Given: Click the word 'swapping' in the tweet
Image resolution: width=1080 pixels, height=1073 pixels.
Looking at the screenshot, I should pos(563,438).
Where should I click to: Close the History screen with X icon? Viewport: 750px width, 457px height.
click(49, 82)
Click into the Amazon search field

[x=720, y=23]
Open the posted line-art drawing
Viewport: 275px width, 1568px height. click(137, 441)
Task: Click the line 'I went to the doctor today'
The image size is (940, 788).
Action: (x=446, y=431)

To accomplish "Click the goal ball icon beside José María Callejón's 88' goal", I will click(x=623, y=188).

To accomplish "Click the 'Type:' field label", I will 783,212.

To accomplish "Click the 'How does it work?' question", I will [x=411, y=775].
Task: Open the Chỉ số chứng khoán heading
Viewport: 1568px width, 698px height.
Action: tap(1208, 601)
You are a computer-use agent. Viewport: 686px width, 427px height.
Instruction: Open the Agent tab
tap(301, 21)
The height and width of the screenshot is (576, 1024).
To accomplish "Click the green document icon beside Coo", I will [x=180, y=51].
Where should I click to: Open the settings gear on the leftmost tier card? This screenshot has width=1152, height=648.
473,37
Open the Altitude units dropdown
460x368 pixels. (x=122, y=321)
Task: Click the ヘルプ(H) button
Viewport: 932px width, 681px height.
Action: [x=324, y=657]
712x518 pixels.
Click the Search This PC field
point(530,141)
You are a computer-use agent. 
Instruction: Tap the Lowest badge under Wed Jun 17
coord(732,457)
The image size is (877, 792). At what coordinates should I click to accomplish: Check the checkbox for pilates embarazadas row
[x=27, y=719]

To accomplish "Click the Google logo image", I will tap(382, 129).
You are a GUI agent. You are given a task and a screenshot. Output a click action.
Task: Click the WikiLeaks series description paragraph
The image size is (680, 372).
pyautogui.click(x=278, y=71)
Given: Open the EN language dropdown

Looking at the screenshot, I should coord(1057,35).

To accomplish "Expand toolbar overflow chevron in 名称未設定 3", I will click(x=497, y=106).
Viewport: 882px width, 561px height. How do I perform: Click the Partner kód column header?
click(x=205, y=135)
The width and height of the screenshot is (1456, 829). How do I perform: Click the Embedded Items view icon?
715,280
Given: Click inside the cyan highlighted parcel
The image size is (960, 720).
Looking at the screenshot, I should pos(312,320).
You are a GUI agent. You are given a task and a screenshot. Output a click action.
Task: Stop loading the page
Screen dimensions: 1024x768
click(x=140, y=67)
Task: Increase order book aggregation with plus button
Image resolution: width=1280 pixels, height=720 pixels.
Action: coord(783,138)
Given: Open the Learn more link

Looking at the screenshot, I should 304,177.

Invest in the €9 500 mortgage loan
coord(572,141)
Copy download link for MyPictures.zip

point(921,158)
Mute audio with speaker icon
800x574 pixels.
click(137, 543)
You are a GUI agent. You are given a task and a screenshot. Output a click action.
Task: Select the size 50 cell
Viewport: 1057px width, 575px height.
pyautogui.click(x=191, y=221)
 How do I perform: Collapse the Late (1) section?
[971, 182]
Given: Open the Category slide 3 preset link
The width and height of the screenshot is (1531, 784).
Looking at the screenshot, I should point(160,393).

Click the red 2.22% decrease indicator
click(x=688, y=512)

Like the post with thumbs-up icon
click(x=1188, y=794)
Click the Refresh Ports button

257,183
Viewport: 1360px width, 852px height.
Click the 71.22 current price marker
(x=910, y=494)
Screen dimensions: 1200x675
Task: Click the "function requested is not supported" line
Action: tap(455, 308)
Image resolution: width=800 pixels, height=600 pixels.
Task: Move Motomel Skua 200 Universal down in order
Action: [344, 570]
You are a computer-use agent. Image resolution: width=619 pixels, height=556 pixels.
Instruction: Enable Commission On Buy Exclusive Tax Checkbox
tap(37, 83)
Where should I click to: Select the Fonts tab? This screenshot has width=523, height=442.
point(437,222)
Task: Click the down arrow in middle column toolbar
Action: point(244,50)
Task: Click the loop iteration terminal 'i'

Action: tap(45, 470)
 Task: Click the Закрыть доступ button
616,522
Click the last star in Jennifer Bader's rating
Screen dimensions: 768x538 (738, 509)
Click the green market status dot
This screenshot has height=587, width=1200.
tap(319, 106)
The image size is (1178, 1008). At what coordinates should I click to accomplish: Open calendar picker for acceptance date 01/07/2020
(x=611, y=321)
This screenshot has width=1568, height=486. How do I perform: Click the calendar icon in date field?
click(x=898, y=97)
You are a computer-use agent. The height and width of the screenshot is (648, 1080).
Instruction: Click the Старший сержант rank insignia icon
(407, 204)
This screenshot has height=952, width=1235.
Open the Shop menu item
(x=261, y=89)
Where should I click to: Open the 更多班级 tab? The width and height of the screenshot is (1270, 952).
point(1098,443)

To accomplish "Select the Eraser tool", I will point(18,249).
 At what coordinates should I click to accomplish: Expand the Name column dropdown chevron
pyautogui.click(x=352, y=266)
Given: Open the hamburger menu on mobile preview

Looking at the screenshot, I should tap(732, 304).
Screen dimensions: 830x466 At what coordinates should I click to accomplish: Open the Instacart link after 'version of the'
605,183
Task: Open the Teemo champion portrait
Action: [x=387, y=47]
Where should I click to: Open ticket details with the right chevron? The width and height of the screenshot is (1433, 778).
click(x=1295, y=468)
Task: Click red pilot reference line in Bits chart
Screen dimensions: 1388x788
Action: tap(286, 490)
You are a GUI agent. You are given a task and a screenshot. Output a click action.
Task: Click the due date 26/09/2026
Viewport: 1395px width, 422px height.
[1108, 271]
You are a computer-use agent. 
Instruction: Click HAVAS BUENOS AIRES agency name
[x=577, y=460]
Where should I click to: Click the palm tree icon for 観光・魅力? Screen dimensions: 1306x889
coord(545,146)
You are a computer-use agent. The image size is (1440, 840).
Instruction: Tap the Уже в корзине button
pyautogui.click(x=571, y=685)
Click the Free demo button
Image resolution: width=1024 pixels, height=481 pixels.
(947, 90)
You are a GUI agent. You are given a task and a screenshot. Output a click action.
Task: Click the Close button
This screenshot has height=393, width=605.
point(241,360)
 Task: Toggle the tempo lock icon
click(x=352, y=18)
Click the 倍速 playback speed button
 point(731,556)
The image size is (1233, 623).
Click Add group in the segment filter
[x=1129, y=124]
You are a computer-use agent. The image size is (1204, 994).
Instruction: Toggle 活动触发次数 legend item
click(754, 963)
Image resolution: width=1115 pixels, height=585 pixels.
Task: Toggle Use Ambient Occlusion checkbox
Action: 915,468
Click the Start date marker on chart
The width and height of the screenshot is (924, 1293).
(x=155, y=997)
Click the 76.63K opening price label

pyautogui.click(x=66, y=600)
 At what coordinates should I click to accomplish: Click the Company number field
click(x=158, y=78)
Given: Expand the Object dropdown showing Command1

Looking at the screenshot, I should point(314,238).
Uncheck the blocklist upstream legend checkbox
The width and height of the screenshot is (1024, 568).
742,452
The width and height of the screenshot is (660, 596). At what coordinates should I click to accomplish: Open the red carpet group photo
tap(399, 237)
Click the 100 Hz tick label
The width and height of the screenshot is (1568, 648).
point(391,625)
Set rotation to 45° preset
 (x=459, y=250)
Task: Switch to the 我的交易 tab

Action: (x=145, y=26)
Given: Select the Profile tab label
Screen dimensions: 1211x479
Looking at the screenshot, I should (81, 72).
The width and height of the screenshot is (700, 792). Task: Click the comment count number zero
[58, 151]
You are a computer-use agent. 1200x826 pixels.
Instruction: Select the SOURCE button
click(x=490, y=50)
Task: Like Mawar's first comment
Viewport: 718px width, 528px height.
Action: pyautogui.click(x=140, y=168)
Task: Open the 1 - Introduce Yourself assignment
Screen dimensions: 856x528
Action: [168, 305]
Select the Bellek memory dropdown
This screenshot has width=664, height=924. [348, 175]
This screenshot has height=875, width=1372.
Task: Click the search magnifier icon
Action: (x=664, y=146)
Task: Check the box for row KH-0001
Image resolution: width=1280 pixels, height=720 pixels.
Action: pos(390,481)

Work to be completed
Wherever the string "beside" appears in the records above, copy the line it sits in.

Task output
To accomplish "Click the goal ball icon beside José María Callejón's 88' goal", I will click(x=623, y=188).
To accomplish "Click the green document icon beside Coo", I will [x=180, y=51].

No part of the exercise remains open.